# What the task asks
Every record, down to the last line, must be given again exactly.

++++ Material for this exercise

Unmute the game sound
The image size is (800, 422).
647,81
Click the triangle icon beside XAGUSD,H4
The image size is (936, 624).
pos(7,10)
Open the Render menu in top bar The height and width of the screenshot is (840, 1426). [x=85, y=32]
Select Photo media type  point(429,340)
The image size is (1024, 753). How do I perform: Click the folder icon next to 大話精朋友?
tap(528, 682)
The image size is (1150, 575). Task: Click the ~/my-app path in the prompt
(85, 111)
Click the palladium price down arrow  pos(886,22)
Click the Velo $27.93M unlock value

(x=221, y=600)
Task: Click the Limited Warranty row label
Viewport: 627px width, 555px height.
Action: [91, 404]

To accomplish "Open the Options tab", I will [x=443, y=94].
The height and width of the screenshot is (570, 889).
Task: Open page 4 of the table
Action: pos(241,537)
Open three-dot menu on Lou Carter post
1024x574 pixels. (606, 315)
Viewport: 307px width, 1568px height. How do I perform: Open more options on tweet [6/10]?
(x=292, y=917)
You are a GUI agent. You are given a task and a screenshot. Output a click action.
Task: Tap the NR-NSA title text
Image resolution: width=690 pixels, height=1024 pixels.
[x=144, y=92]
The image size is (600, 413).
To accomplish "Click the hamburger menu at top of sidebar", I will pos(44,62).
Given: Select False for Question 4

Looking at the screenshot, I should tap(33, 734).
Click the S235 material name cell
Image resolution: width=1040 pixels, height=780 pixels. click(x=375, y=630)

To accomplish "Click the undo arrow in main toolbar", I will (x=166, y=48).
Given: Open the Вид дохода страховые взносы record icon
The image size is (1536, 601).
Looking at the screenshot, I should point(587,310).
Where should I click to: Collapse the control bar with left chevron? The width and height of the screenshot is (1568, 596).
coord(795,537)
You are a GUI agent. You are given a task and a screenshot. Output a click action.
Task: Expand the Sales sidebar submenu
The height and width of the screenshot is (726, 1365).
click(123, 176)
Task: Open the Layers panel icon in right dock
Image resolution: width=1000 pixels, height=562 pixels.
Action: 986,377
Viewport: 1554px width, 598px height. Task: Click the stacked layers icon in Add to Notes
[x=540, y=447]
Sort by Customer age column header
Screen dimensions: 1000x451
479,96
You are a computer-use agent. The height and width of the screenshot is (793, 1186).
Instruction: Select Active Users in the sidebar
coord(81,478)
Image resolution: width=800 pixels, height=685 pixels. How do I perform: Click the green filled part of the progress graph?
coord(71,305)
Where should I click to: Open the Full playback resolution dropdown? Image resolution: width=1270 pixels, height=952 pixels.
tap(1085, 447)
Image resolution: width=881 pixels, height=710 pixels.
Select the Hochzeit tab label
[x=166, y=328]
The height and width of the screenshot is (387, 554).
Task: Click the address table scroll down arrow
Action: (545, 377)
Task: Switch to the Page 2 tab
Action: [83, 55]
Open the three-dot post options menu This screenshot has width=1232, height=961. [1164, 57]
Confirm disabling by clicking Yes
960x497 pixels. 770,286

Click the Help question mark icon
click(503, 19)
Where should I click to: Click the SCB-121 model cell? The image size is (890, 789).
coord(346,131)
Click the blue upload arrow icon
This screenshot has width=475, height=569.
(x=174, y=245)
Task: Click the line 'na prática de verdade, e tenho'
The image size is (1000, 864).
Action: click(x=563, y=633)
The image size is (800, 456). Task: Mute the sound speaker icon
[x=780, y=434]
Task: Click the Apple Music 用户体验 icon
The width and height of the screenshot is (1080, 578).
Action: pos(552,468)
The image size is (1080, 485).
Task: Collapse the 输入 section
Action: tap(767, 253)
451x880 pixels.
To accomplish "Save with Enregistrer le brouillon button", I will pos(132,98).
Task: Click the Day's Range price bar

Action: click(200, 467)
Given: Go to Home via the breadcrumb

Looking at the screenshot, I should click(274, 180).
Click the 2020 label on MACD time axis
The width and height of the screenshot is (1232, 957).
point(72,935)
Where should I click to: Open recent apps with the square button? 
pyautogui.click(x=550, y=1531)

++++++++

# Worked solution
Unmute the game sound
The image size is (800, 422).
647,81
Click the triangle icon beside XAGUSD,H4
The image size is (936, 624).
pos(7,10)
Open the Render menu in top bar The height and width of the screenshot is (840, 1426). [x=85, y=32]
Select Photo media type  point(429,340)
The image size is (1024, 753). How do I perform: Click the folder icon next to 大話精朋友?
tap(528, 682)
The image size is (1150, 575). Task: Click the ~/my-app path in the prompt
(85, 111)
Click the palladium price down arrow  pos(886,22)
Click the Velo $27.93M unlock value

(x=221, y=600)
Task: Click the Limited Warranty row label
Viewport: 627px width, 555px height.
Action: [91, 404]

To accomplish "Open the Options tab", I will [x=443, y=94].
The height and width of the screenshot is (570, 889).
Task: Open page 4 of the table
Action: pos(241,537)
Open three-dot menu on Lou Carter post
1024x574 pixels. (606, 315)
Viewport: 307px width, 1568px height. How do I perform: Open more options on tweet [6/10]?
(x=292, y=917)
You are a GUI agent. You are given a task and a screenshot. Output a click action.
Task: Tap the NR-NSA title text
Image resolution: width=690 pixels, height=1024 pixels.
[x=144, y=92]
The image size is (600, 413).
To accomplish "Click the hamburger menu at top of sidebar", I will pos(44,62).
Given: Select False for Question 4

Looking at the screenshot, I should tap(33, 734).
Click the S235 material name cell
Image resolution: width=1040 pixels, height=780 pixels. click(x=375, y=630)

To accomplish "Click the undo arrow in main toolbar", I will (x=166, y=48).
Given: Open the Вид дохода страховые взносы record icon
The image size is (1536, 601).
Looking at the screenshot, I should point(587,310).
Where should I click to: Collapse the control bar with left chevron? The width and height of the screenshot is (1568, 596).
coord(795,537)
You are a GUI agent. You are given a task and a screenshot. Output a click action.
Task: Expand the Sales sidebar submenu
The height and width of the screenshot is (726, 1365).
click(123, 176)
Task: Open the Layers panel icon in right dock
Image resolution: width=1000 pixels, height=562 pixels.
Action: 986,377
Viewport: 1554px width, 598px height. Task: Click the stacked layers icon in Add to Notes
[x=540, y=447]
Sort by Customer age column header
Screen dimensions: 1000x451
479,96
You are a computer-use agent. The height and width of the screenshot is (793, 1186).
Instruction: Select Active Users in the sidebar
coord(81,478)
Image resolution: width=800 pixels, height=685 pixels. How do I perform: Click the green filled part of the progress graph?
coord(71,305)
Where should I click to: Open the Full playback resolution dropdown? Image resolution: width=1270 pixels, height=952 pixels.
tap(1085, 447)
Image resolution: width=881 pixels, height=710 pixels.
Select the Hochzeit tab label
[x=166, y=328]
The height and width of the screenshot is (387, 554).
Task: Click the address table scroll down arrow
Action: (545, 377)
Task: Switch to the Page 2 tab
Action: [83, 55]
Open the three-dot post options menu This screenshot has width=1232, height=961. [1164, 57]
Confirm disabling by clicking Yes
960x497 pixels. 770,286

Click the Help question mark icon
click(503, 19)
Where should I click to: Click the SCB-121 model cell? The image size is (890, 789).
coord(346,131)
Click the blue upload arrow icon
This screenshot has width=475, height=569.
(x=174, y=245)
Task: Click the line 'na prática de verdade, e tenho'
The image size is (1000, 864).
Action: click(x=563, y=633)
The image size is (800, 456). Task: Mute the sound speaker icon
[x=780, y=434]
Task: Click the Apple Music 用户体验 icon
The width and height of the screenshot is (1080, 578).
Action: pos(552,468)
The image size is (1080, 485).
Task: Collapse the 输入 section
Action: tap(767, 253)
451x880 pixels.
To accomplish "Save with Enregistrer le brouillon button", I will pos(132,98).
Task: Click the Day's Range price bar

Action: click(200, 467)
Given: Go to Home via the breadcrumb

Looking at the screenshot, I should click(274, 180).
Click the 2020 label on MACD time axis
The width and height of the screenshot is (1232, 957).
point(72,935)
Where should I click to: Open recent apps with the square button? 
pyautogui.click(x=550, y=1531)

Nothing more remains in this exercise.